Alanis wunderte sich zwar über die seltsame verdrehte Haltung ihrer Schwester, doch den wirklichen Grund konnte sie nicht einmal ahnen. Und Melanie würde es am nächsten Morgen vermutlich als Traum abtun, den sie wegen all der Geschichten geträumt hatte, die Alanis immer wieder erzählte.
Was wirklich geschehen war wusste nur der große weiße Hund, den alle Countess nannten. Und der konnte es nicht erzählen.
* * *
Der erste Unterricht am nächsten Vormittag gestaltete sich bunt und war voller Überraschungen. Benjamin war fröhlich und sprühte nur so vor Charme. Nur auf die Frage, wann er letzte Nacht aus dem Park zurückgekehrt sei, gab er keine Antwort.
Melanie hatte beschlossen, die ersten gemeinsamen Vormittagsstunden dafür zu verwenden, dass alle sich ein wenig besser kennen lernten. Sie stellte Fragen an Benjamin über seine Kindheit, die vergangenen Jahre, und im Gegenzug durfte auch Benjamin sowohl Alanis als auch sie selbst zu allen möglichen Dingen befragen.
So erfuhr Melanie von Jennifer, Benjamins verstorbener Zwillingsschwester, und sie merkte ganz deutlich, dass der Junge noch immer sehr unter diesem Verlust litt. Vorsichtig versuchte sie ihm zu erklären, dass sie der Auffassung war, dass die Verstorbenen nicht wirklich tot sind sondern in einer anderen Daseinsform weiter um ihre Familie und Freunde sind und, so gut es eben geht, an deren Leben teilnehmen.
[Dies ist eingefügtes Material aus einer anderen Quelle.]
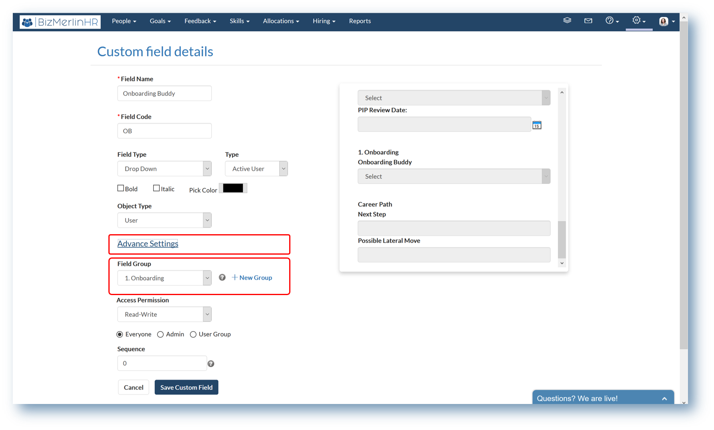Open the Onboarding Buddy Select dropdown

coord(454,176)
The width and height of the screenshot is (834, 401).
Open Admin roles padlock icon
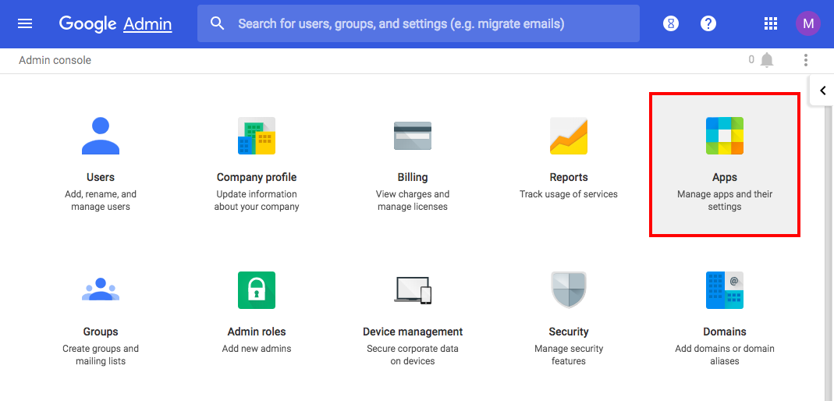257,290
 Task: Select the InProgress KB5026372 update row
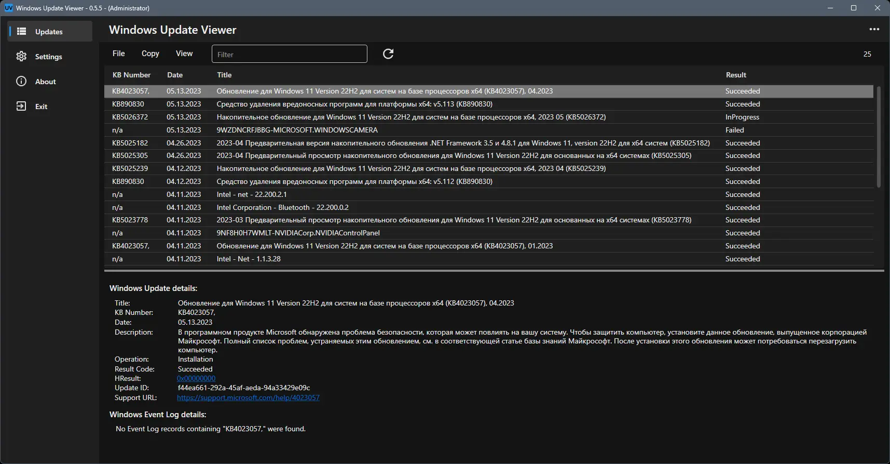click(x=411, y=117)
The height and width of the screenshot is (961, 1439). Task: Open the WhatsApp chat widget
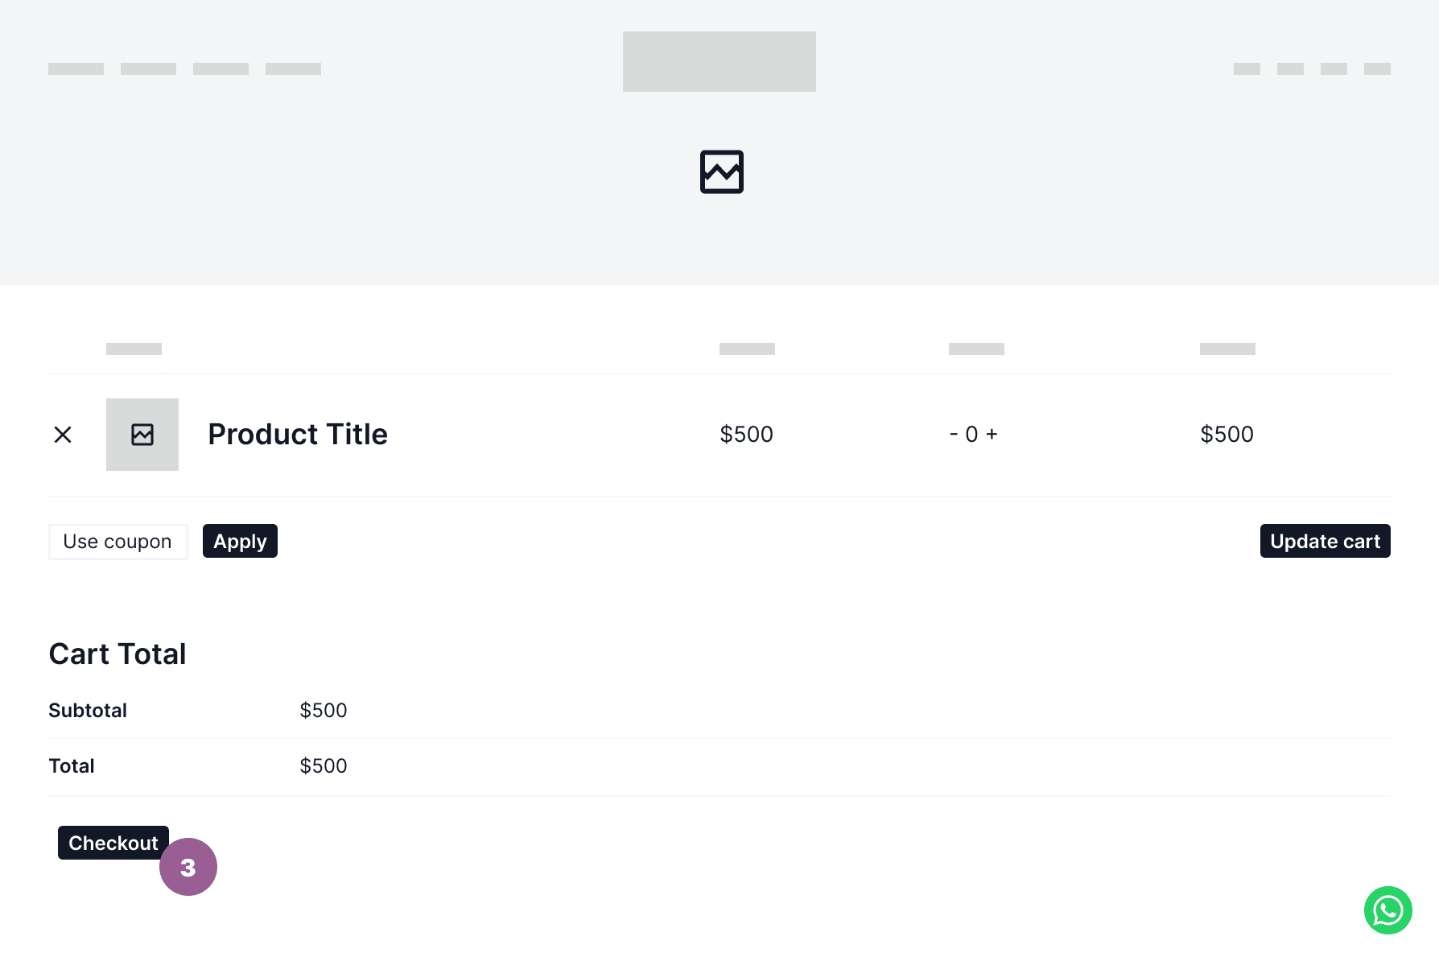point(1388,910)
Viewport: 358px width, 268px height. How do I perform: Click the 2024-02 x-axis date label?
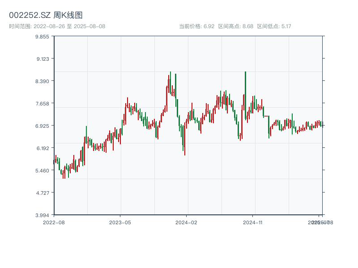[x=186, y=222]
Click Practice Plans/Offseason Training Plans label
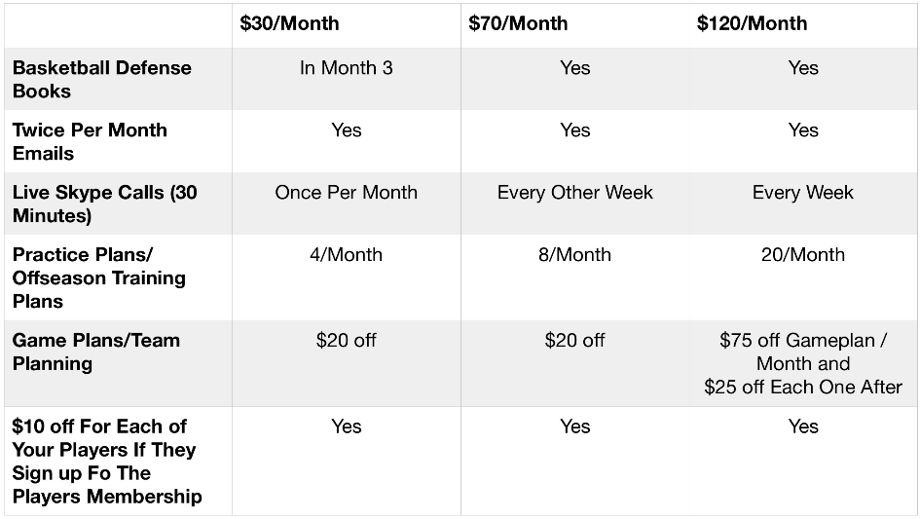920x519 pixels. click(x=98, y=278)
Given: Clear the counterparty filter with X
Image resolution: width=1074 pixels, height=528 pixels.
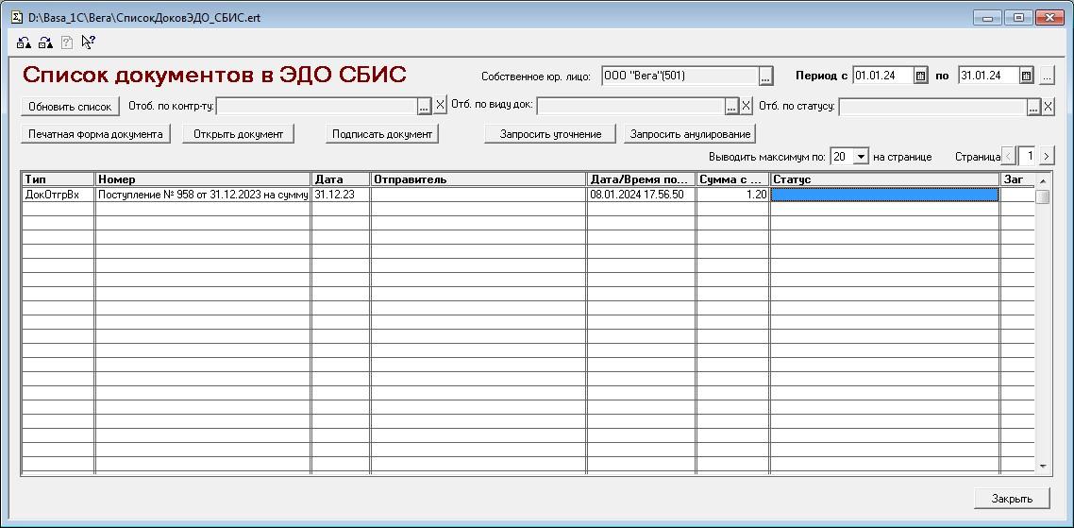Looking at the screenshot, I should coord(440,107).
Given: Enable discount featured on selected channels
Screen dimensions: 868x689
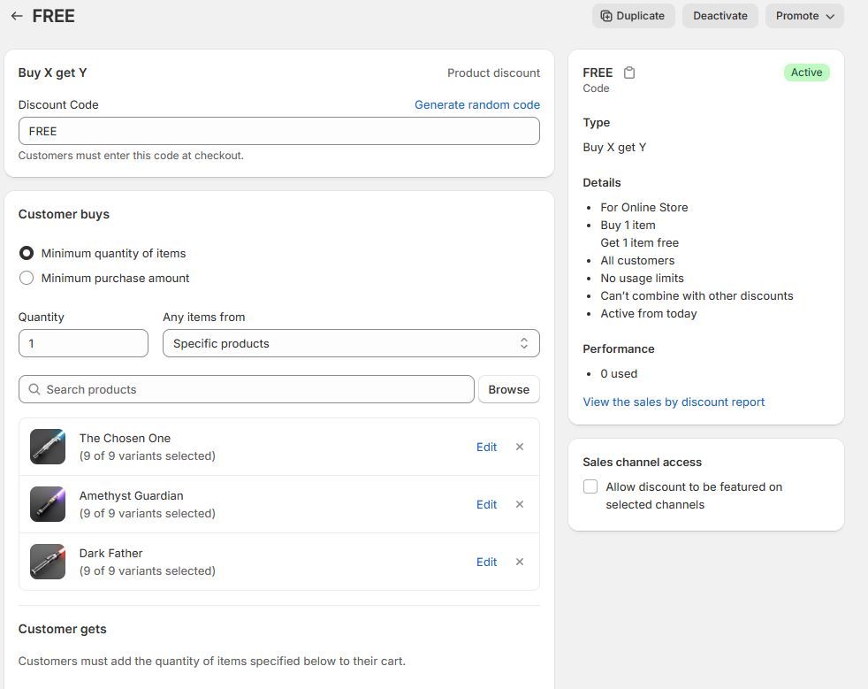Looking at the screenshot, I should (590, 486).
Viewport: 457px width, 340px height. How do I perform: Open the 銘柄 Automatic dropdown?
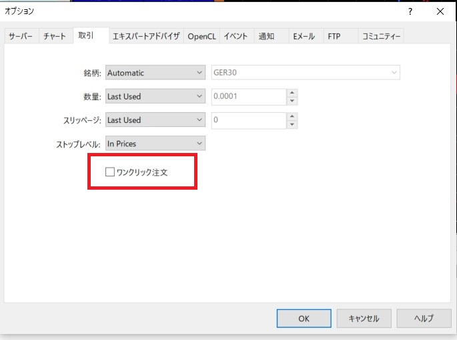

Benjamin hörte ihr aufmerksam zu. Immer wieder nickte er, und einige Male sah es so aus, als wollte er ebenfalls etwas zu dieser Unterhaltung beisteuern, ließ es dann aber wieder. Dennoch war die junge Lehrerin überzeugt davon, dass sie es schaffen konnte, den Sohn des Lairds für sich zu gewinnen.
„Nun sollten wir uns jedoch ernsthaft mit den üblichen Unterrichtsfächern auseinandersetzen. Wie sieht es bei dir aus mit Naturkunde, Sprachen, Geschichte, Rechtschreibung?“
Gespannt wartete die junge Lehrerin auf Benjamins Antwort.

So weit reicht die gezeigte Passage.